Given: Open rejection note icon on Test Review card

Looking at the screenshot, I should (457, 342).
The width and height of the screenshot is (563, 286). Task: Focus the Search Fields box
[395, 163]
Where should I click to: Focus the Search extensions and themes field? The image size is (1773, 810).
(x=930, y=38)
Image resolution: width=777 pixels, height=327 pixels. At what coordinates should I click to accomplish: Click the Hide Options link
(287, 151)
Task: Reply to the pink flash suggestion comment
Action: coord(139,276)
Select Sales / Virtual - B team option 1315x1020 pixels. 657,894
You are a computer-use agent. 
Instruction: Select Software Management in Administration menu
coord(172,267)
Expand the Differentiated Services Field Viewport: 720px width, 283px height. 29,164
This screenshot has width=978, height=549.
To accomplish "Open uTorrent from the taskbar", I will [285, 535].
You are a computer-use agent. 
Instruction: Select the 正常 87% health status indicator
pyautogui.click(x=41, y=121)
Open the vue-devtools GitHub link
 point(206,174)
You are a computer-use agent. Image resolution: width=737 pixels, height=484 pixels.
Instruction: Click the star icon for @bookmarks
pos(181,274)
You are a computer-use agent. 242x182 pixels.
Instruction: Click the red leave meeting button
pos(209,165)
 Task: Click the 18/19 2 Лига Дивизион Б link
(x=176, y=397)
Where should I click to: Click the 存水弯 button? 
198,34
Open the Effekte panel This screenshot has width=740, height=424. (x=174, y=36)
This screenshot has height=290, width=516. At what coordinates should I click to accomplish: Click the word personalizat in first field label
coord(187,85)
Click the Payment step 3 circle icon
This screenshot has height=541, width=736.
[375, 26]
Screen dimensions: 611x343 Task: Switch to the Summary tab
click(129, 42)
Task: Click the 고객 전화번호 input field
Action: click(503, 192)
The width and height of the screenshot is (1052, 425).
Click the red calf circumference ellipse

■ **Instructions for the task**: Retype all of the records above, keeping them identical.

■ **Output of the task**:
Given: Open rejection note icon on Test Review card

Looking at the screenshot, I should (457, 342).
The width and height of the screenshot is (563, 286). Task: Focus the Search Fields box
[395, 163]
Where should I click to: Focus the Search extensions and themes field? The image size is (1773, 810).
(x=930, y=38)
Image resolution: width=777 pixels, height=327 pixels. At what coordinates should I click to accomplish: Click the Hide Options link
(287, 151)
Task: Reply to the pink flash suggestion comment
Action: coord(139,276)
Select Sales / Virtual - B team option 1315x1020 pixels. 657,894
You are a computer-use agent. 
Instruction: Select Software Management in Administration menu
coord(172,267)
Expand the Differentiated Services Field Viewport: 720px width, 283px height. 29,164
This screenshot has width=978, height=549.
To accomplish "Open uTorrent from the taskbar", I will [285, 535].
You are a computer-use agent. 
Instruction: Select the 正常 87% health status indicator
pyautogui.click(x=41, y=121)
Open the vue-devtools GitHub link
 point(206,174)
You are a computer-use agent. Image resolution: width=737 pixels, height=484 pixels.
Instruction: Click the star icon for @bookmarks
pos(181,274)
You are a computer-use agent. 242x182 pixels.
Instruction: Click the red leave meeting button
pos(209,165)
 Task: Click the 18/19 2 Лига Дивизион Б link
(x=176, y=397)
Where should I click to: Click the 存水弯 button? 
198,34
Open the Effekte panel This screenshot has width=740, height=424. (x=174, y=36)
This screenshot has height=290, width=516. At what coordinates should I click to accomplish: Click the word personalizat in first field label
coord(187,85)
Click the Payment step 3 circle icon
This screenshot has height=541, width=736.
[375, 26]
Screen dimensions: 611x343 Task: Switch to the Summary tab
click(129, 42)
Task: Click the 고객 전화번호 input field
Action: click(503, 192)
The width and height of the screenshot is (1052, 425).
Click the red calf circumference ellipse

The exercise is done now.